February 13 is World Radio Day!
"World Radio Day was established by a resolution during the 36th General Conference of UNESCO in 2011.
On the first celebration of World Radio Day in 2012, UN Special Rapporteur on the Rights of Indigenous Peoples James Anaya emphasized the importance of community radio of the world's Indigenous Peoples,
"Radio has been a fundamental means for Indigenous Peoples to maintain their languages and to exercise and defend their rights. As recognized by the United Nations Declaration on the Rights of Indigenous Peoples, Article 16 1. Indigenous peoples have the right to establish their own media in their own languages and access to all other non-Indigenous media without discrimination. 2. States shall take effective measures to ensure that the media duly reflect indigenous cultural diversity. States, without prejudice to ensuring full freedom of expression, should encourage privately owned media to adequately reflect indigenous cultural diversity."

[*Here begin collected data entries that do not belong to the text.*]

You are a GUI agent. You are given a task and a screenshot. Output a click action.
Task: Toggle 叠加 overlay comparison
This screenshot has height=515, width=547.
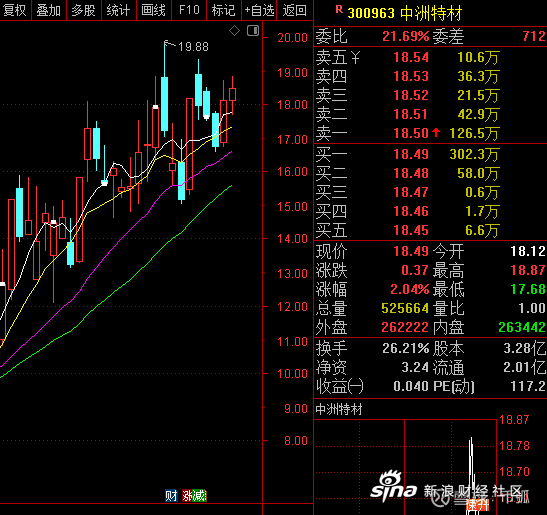pos(49,10)
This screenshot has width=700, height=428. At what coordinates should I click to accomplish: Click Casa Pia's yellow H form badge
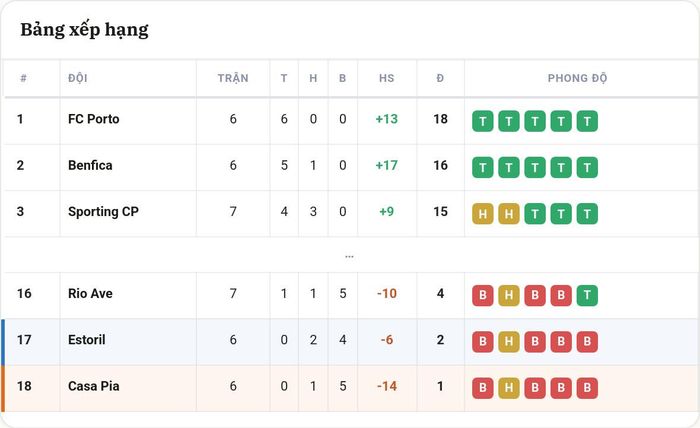pos(509,388)
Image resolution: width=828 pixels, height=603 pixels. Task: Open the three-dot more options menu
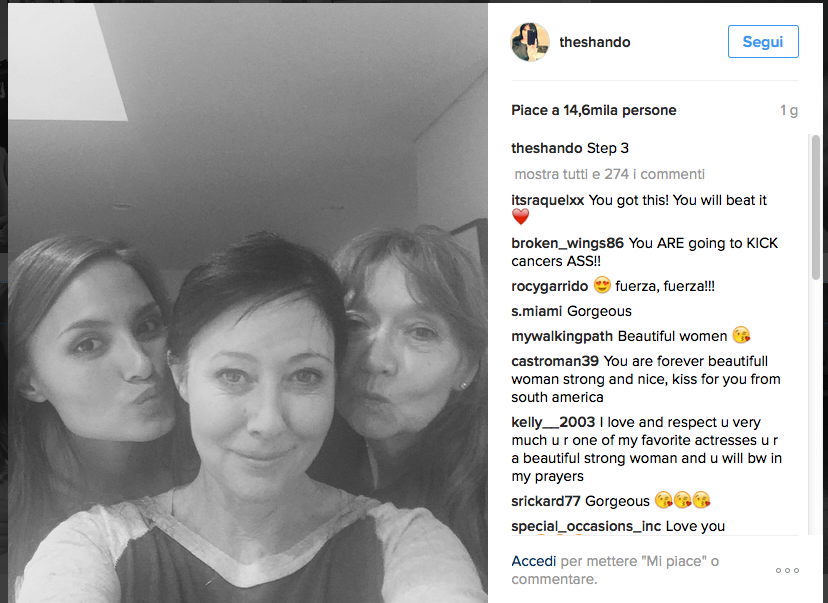coord(787,570)
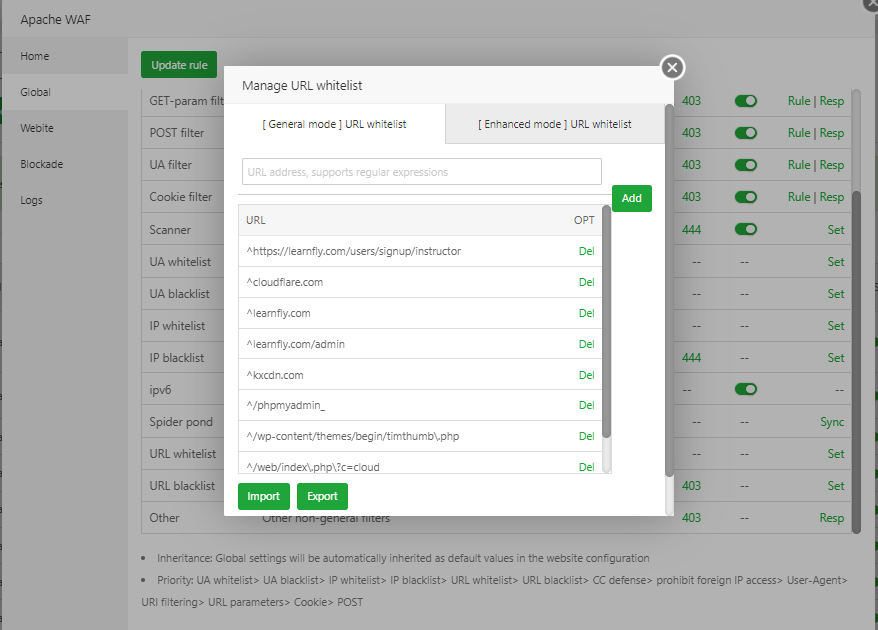This screenshot has height=630, width=878.
Task: Open Logs in the sidebar
Action: pyautogui.click(x=32, y=200)
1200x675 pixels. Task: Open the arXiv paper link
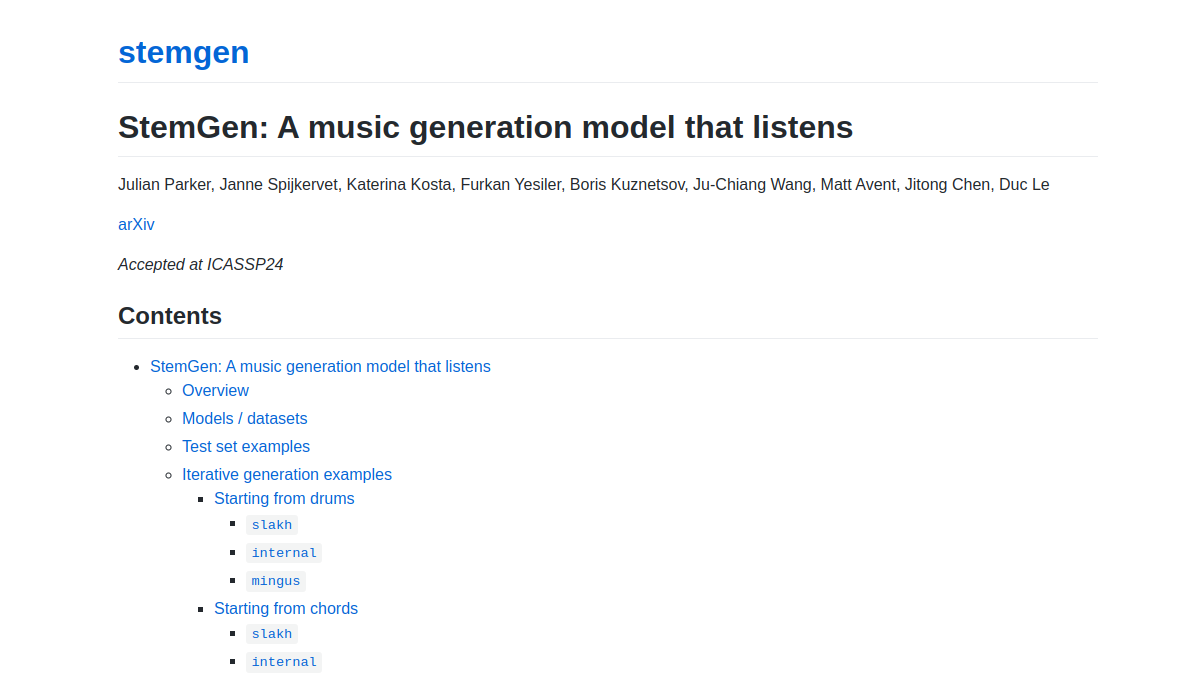136,224
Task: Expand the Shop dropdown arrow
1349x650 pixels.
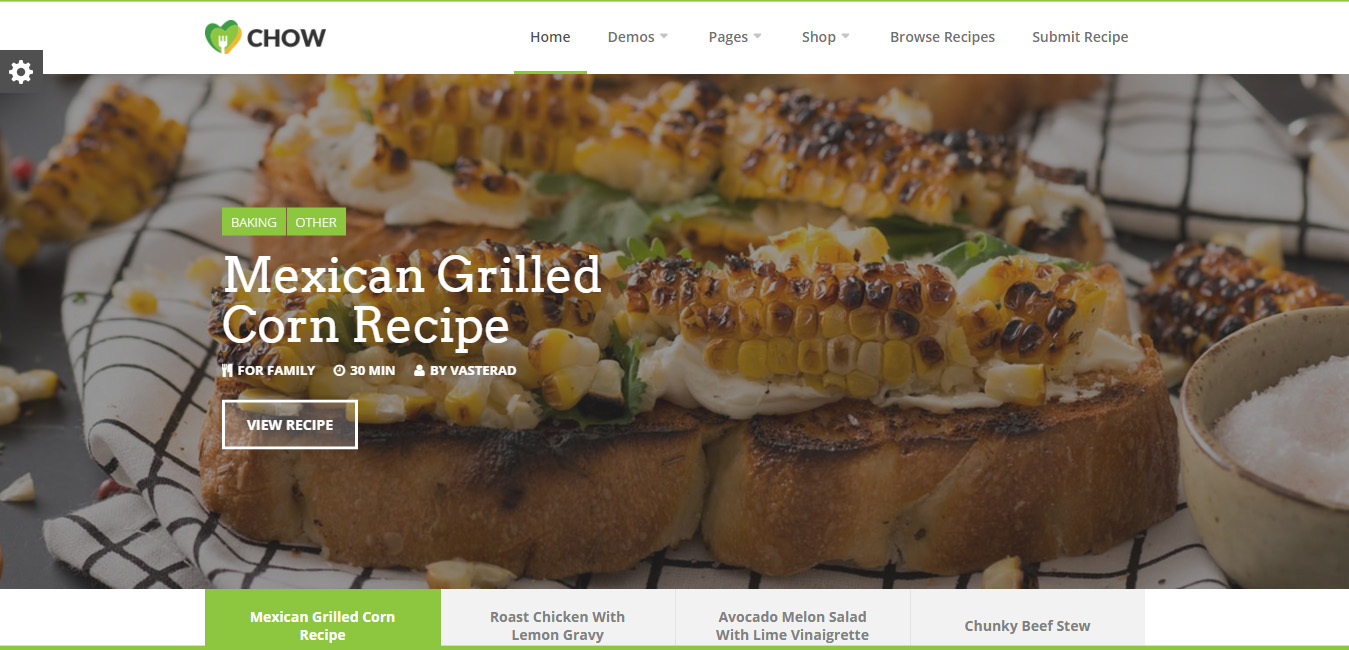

Cultural Survival is working hard to make Article 16 a reality.
We stand in support of Bill 4087, Community Media Law, which is currently being considered in the Guatemalan Congress.
Currently, the Guatemalan telecommunications law does not permit licenses for non-profit community radio, despite promises made by the Guatemalan Constitution and the 1996 Peace Accords. This lack of access to non-profit community radio broadcast licenses is in direct opposition to citizens’ rights to freedom of expression and Indigenous Peoples’ right to operate their own media in their own languages. Numerous recommendations from the United Nations, the Inter-American Commission on Human Rights, and the Guatemalan Constitutional Court have urged the passage of revised legislation to provide access to broadcast licenses for non-profit, community radio stations.
Community radio stations, which currently operate in a legal grey area, with the risk of police raids and jail time for radio volunteers, serve the vital function of distributing information about important news and educational programing like emergency disaster relief, voter registration, public health campaigns to listeners in their own local languages, reaching even the most rural areas where radio is the only affordable form of communication. For Indigenous communities, community radio provides access to programming in their own languages and promotes their cultures, traditions, and belief systems."
Thanks to our friends at Cultural Survival for their leadership on this issue.